Task statement:
Write out, word for word, the lines below that begin at the line containing "At what coordinates" and end after the line containing "click(x=202, y=190)". Leave the pictures out.

Data for this exercise:
★ ★ ★ ★ ★ ★ ★

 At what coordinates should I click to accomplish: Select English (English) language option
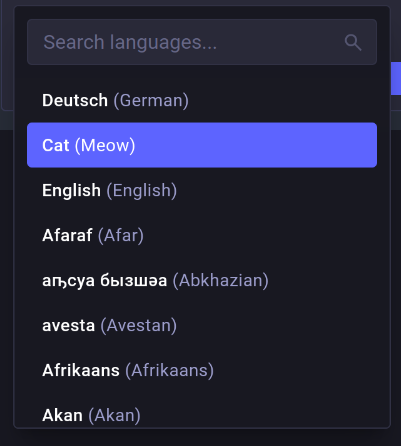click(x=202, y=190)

★ ★ ★ ★ ★ ★ ★

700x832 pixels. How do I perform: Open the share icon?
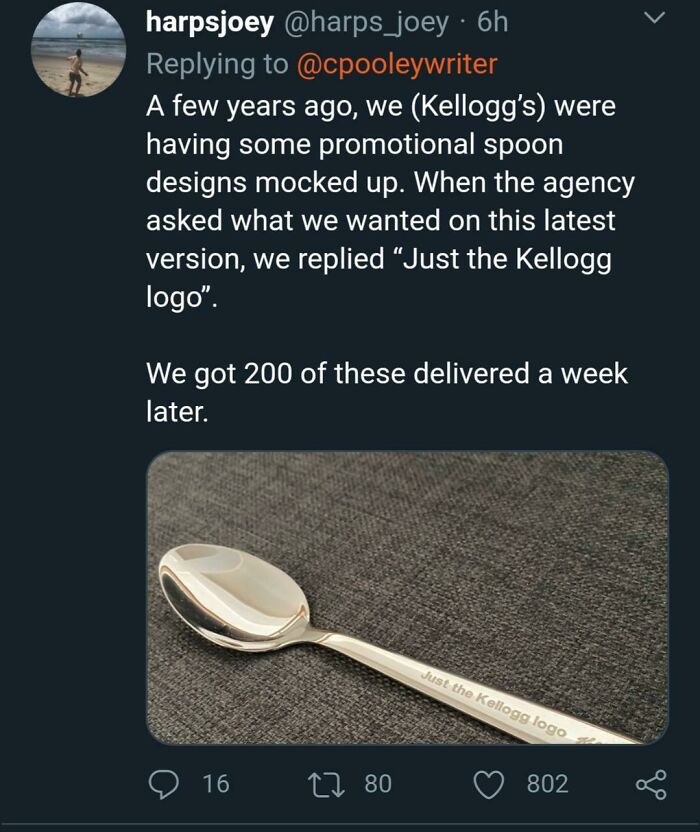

★ ★ ★ ★ ★ ★ ★

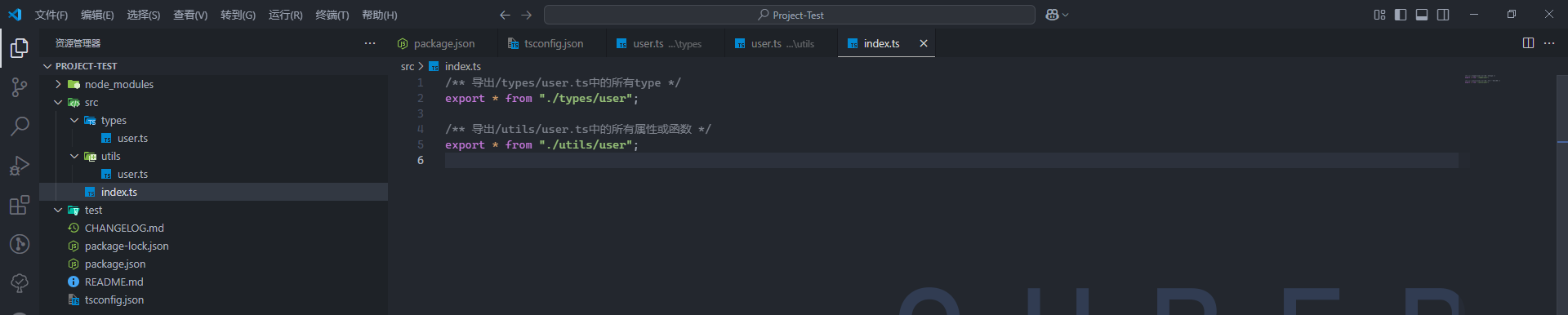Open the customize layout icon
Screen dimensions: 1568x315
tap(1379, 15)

★ ★ ★ ★ ★ ★ ★

Written answer:
 At what coordinates should I click to accomplish: Select English (English) language option
click(x=202, y=190)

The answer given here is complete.